##### Data supplied #####

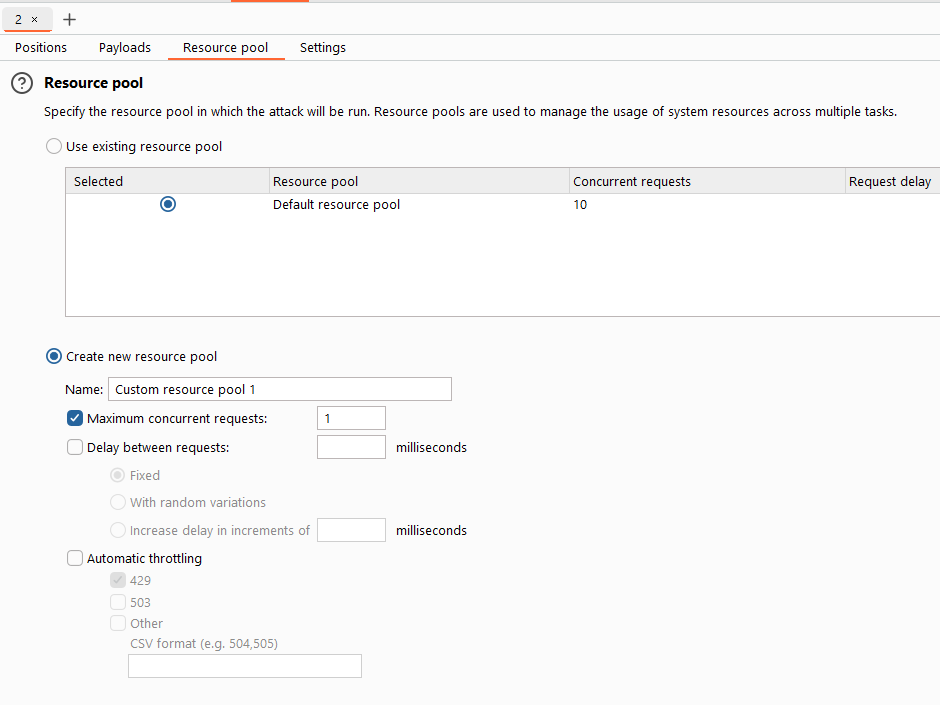Viewport: 940px width, 705px height.
Task: Click the resource pool Name field
Action: (x=280, y=389)
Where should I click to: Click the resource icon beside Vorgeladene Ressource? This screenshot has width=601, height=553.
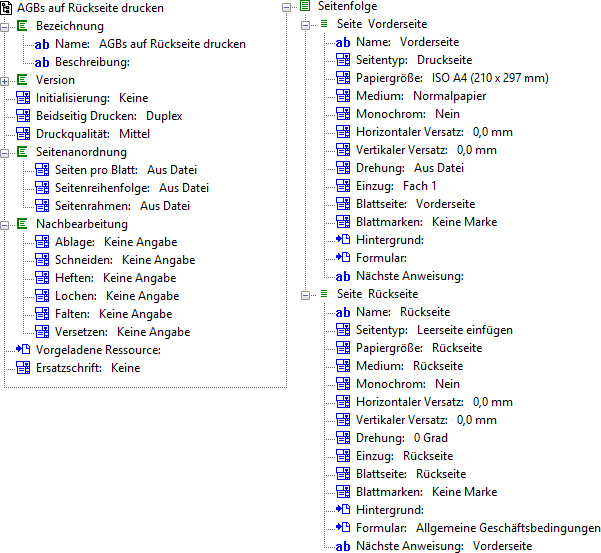point(24,350)
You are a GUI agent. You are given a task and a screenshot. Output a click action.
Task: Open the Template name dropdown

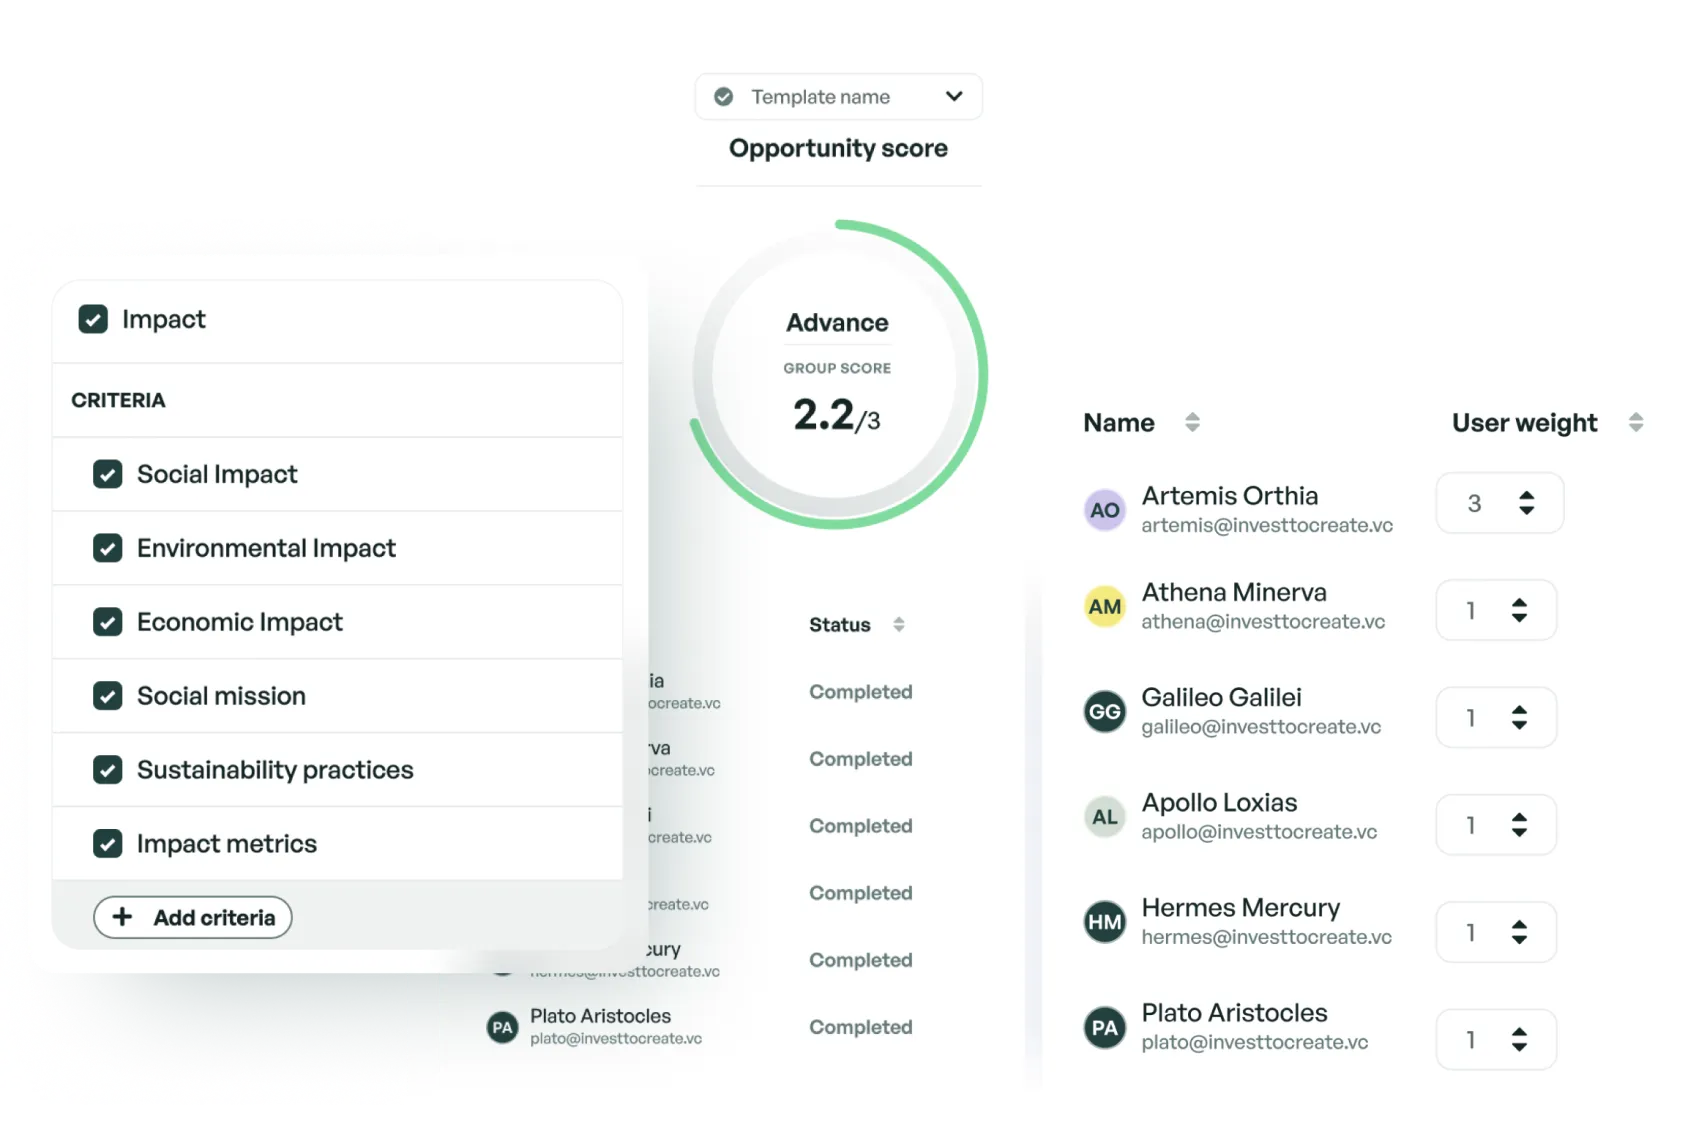pos(953,97)
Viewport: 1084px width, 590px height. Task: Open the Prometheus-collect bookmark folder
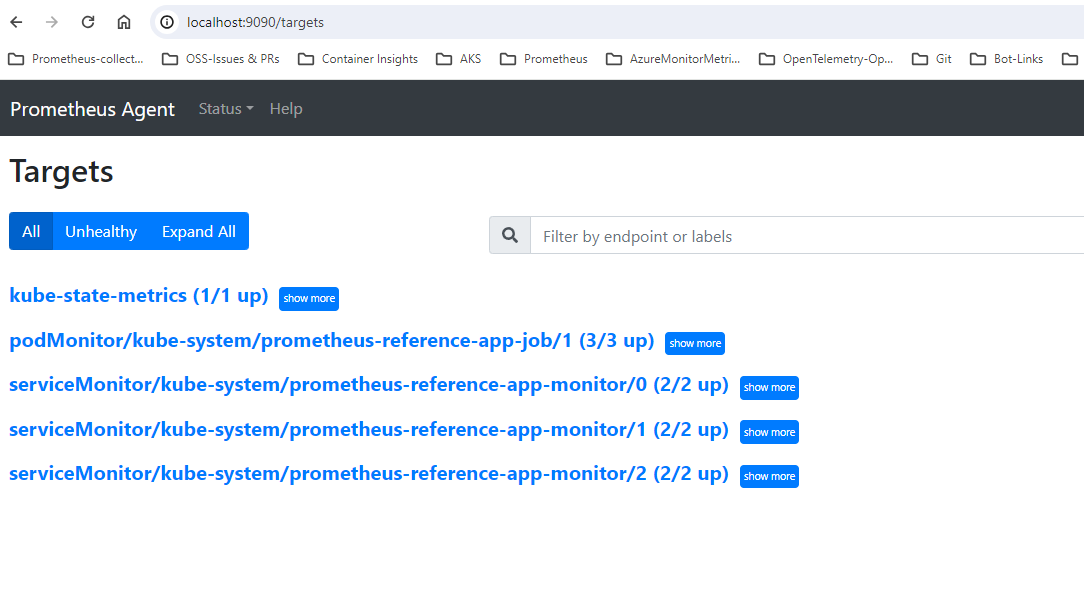[75, 59]
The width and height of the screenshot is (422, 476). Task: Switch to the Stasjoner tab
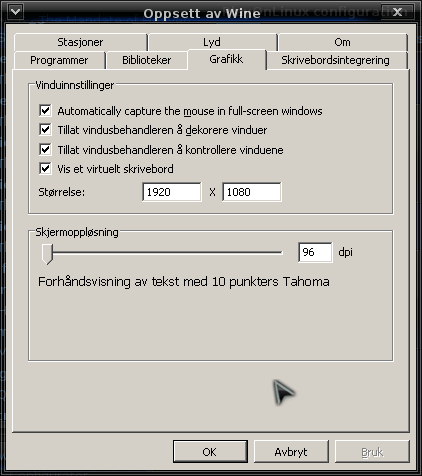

#####

What the task asks |
Nothing but the lines from the one containing "Where should I" through the last line of the records should appear in the copy, exactly as written and without pictures.

Response to the exercise |
Where should I click to: Click the resource icon beside Vorgeladene Ressource? This screenshot has width=601, height=553.
point(24,350)
You are a GUI agent. You are given a task and a screenshot. Output a click action.
Task: Open the Template name dropdown

pos(953,97)
Viewport: 1084px width, 590px height. Task: Open the Prometheus-collect bookmark folder
[75, 59]
The width and height of the screenshot is (422, 476). Task: Switch to the Stasjoner tab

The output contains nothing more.